# Worldwide Reptiles, Cheltenham



## MattThing (Dec 27, 2009)

Anyone know where they came from? Just found them on the interwebs for some reason, not sure how I missed it. Shop looks pretty sweet.

Anyone recommend? Might make a trip tomorrow.


----------



## SiUK (Feb 15, 2007)

Its ok, it used to be Cotswold Reptile Centre when Ty owned it. They have a pretty impressive collection of venomous and the guy seems sound. Not as impressvie a shop as Pilbara though but worth a visit.


----------



## MattThing (Dec 27, 2009)

Aha! That explains it, thanks.


----------



## Jay9098 (May 21, 2011)

Sorry to bring back an old thread but I found it using the search function. Does anyone know if this place is still open? I have gone there a couple of times and there is no sign of life, also I have called several times and again nothing.
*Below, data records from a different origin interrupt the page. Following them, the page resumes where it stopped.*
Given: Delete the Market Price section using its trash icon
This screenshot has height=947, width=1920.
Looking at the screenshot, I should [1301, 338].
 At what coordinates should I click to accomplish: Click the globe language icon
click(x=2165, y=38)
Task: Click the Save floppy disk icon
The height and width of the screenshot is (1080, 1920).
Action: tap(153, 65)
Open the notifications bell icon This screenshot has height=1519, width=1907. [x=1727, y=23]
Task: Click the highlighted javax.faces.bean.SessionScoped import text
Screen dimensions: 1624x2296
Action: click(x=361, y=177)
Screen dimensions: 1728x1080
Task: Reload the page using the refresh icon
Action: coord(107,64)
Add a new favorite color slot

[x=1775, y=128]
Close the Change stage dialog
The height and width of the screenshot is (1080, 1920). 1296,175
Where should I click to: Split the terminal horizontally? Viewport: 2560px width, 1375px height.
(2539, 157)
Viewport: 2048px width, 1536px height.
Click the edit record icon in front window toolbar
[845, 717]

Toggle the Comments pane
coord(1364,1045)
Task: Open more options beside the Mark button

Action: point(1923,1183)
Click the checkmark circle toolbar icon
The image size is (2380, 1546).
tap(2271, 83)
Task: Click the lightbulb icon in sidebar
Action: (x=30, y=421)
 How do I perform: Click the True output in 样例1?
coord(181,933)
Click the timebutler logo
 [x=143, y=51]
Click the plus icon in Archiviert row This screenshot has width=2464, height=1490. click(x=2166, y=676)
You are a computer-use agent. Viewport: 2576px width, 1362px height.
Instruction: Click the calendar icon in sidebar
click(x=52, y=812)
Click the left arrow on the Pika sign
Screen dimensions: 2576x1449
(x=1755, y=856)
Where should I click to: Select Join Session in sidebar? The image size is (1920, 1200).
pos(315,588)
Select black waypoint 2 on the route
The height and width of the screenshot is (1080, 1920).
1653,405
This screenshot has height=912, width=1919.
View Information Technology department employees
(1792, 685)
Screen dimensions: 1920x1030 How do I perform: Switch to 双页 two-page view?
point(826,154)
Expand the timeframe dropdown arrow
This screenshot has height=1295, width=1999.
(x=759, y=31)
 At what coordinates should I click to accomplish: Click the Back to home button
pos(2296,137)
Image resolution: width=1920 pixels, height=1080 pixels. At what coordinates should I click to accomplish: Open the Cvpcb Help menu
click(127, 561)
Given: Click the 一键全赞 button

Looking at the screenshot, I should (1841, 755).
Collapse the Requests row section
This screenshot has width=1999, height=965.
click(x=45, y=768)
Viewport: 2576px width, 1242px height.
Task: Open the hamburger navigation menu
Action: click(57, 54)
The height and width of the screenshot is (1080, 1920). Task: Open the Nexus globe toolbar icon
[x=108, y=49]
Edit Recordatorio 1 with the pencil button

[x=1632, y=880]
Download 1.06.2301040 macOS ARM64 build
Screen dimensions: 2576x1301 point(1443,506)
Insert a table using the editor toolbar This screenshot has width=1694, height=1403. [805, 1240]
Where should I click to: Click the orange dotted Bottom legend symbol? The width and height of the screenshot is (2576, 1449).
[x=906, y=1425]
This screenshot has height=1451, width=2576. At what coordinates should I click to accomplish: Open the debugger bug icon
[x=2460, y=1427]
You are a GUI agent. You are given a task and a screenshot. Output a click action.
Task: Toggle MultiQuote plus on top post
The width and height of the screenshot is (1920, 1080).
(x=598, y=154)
If anyone knows anything I would be extremely grateful


----------



## scrooge (Feb 5, 2010)

*Worldwide reptiles*

hi,worldwide reptiles have moved and are trading under the name cheltenham reptiles.the address is 52 SPACE BUSINESS CENTRE.TEWKESBURY ROAD.CHELTENHAM.G51 9FL.it is next to the range


----------



## monkfish2uk (Oct 25, 2007)

Closing down - contact them for any items selling - all must be sold..... 01242 268 188


----------